Hello from Antarctica! This is my (Edgar’s) first post, and I would like to introduce my world down here to you and answer some of the questions I have received:
The Station itself
You can imagine Palmer Station as a very nice college campus with all the usual amenities, just a little bit more plush. We have a leather-couch filled lounge, a tv projector with hundreds of dvds, a work-out gym, a sauna, a hot tub, and a high-quality mess served by professional chefs. It’s a fairly good life.

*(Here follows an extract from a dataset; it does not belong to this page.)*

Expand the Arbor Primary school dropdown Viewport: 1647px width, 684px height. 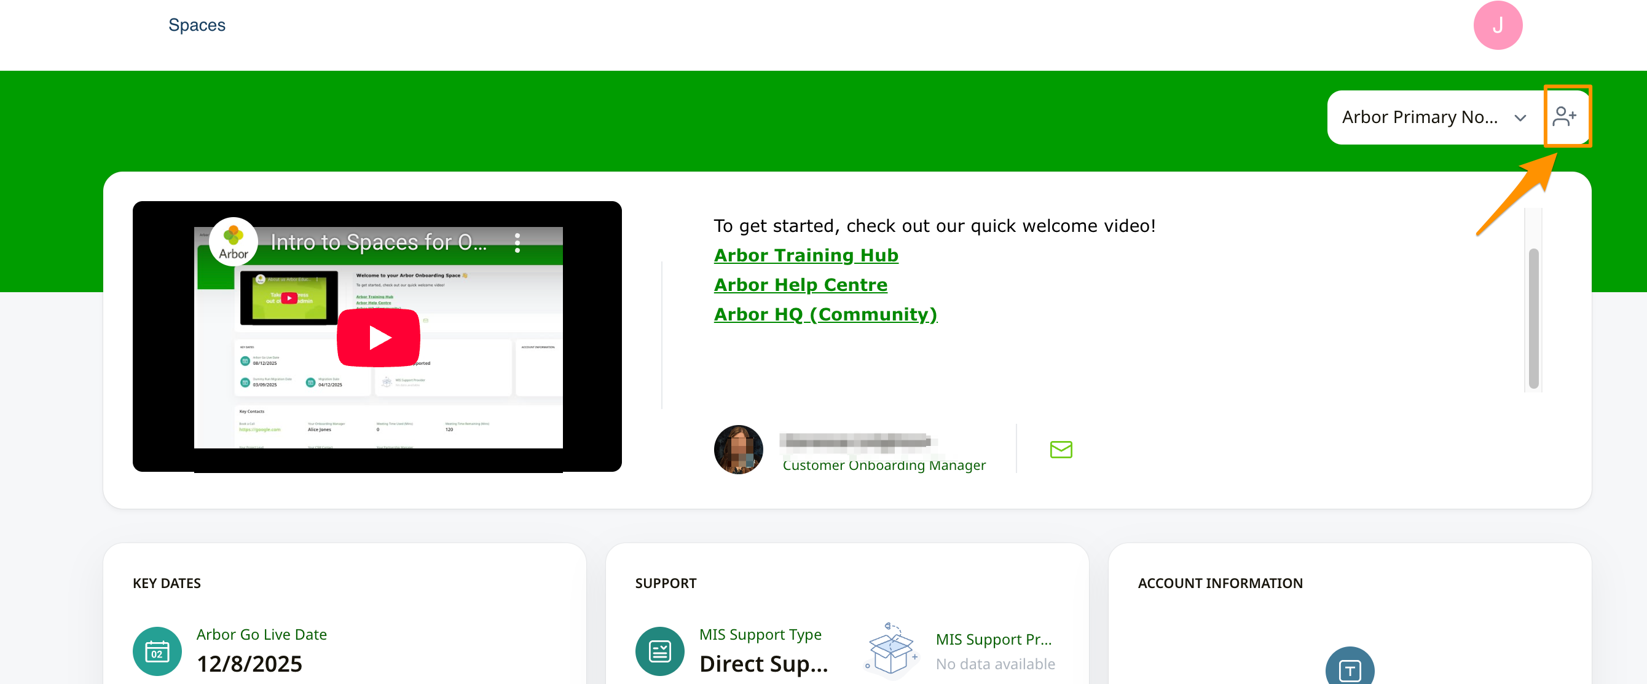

From Adventures with my Aunt Arctica |
Weather and Surroundings
The weather on station isn’t too bad, usually staying between 25 and 35 degrees. The major problem is the wind. Antarctica is surrounded by the Antarctic Circumpolar Current (ACC), or a massive ocean current that moves in an unobstructed circle around the continent, allowing it to reach high speeds. It becomes even worse when it narrows down to the small space – the Drake Passage - between South America and the Antarctic Peninsula where we are. The effect on us is powerful winds sweeping over the station, creating the fun if terrifying situation where in my short commute from my dorm to the lab I have to tightly hold the railings and just barely maintain balance as the wind picks up my entire weight and scoots me along the path. It’s pretty intense, and awesome.

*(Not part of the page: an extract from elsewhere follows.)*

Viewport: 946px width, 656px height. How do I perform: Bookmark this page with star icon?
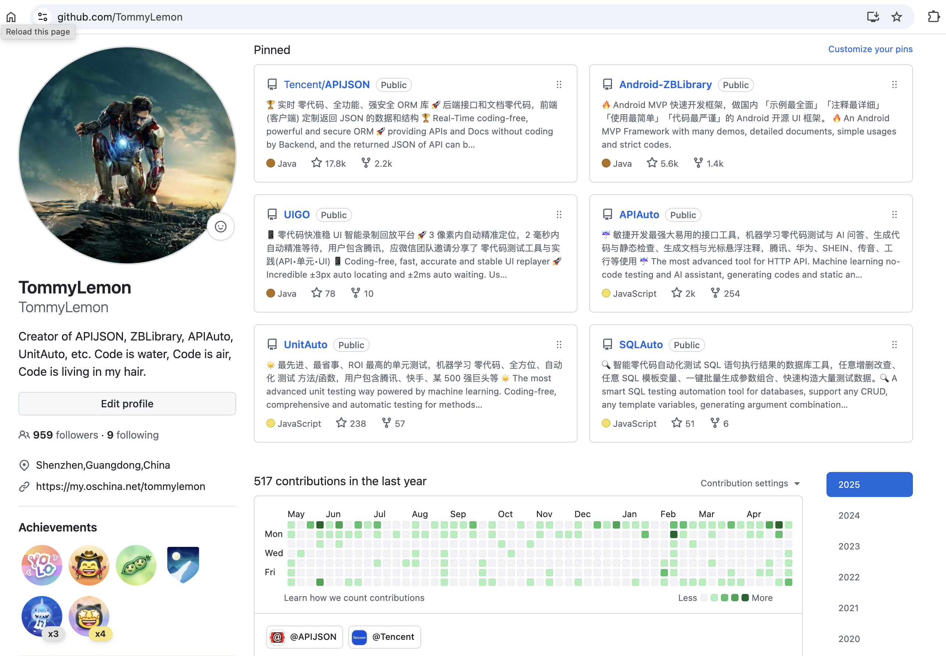[x=896, y=17]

From Adventures with my Aunt Arctica |
Palmer Station is located on a peninsula jutting out from a massive, glacier-filled island. The glacier rises up from behind the station to about 1,000 feet high and extends for miles in every direction. We are on a tiny oasis that fortunately never ices over. We are surrounded by islands that form perfect breeding grounds for penguins and other birds, a topic for later blogs for sure.
From Adventures with my Aunt Arctica |
The Work
Alice and I spend most days in the lab running water samples through a flow cytometer and then adding radioactive isotopes and measuring microbial growth. The exciting, if exhausting, days are when we head out on the water to collect the samples. The first site, Station B, is only a couple of hundred feet from the station and is still protected by islands from the open sea. Station E, however, is 2 miles offshore and is subject to high waves, brutal winds, and intense seasickness. It has earned itself “legendary status” in the lore of American climate change science, according to my boss, the lead scientist for my project. Here is his take on Station E:
"When it's nice out, E is incomparable. You don't want to leave. When conditions are marginal, E really sucks. At least it sure does for me. I have many instances (more than 10) when I knew on the ride out that I would start throwing up as soon as the motor stopped. I have probably been sick there more than I felt good. Even so, I treasure those memories too -- sitting on the deck of [the boat] Wonderbread with my feet dangling over the side and the waves rocking my boots down into the water. Priceless. We have also had memorable trips taking the route through the islands because of wind or ice. I love that route. My most awful experience was in Nov or Feb 2006 when the winds were about 15-20, just low enough that the [boating coordinator] let us go (already a bad sign), and after a bone-jarring ride out, I threw up violently 25 or 30 times. I spent the entire ride back with my eyes closed just concentrating on not being sick again."(My boss vomiting over the side of the boat.)
And yet he loves heading out. Scientists.
I had my own unfortunate adventure out at E. Upon arriving I immediately started to feel queasy, but following the directions of my mates I kept my mind off of it. That is, until Alice asked me if I could tow in the rope. I thought about it honestly, reflecting on the turmoil in my stomach, and realized I could not. That was it. With my mind now in tune with my stomach, I dove for the side and immediately emptied my stomach into the water, feeding the fish a half-digested omelet.
Not feeling too great, I just sat on the boat as the work finished up, not moving and therefore slowly growing colder and colder. By the time I was dropped off I was mildly hypothermic, had quit shivering, and needed to be near a fire and under many covers to warm up. It was not fun, and slightly terrifying. Next time I will bring seasickness meds and several extra layers.
I can tell you, after this experience, I definitely appreciate the determination, fortitude, and bravery of earlier Antarctic explorers, who did not have the same high-quality, warm, water-proof and insulated equipment that I do.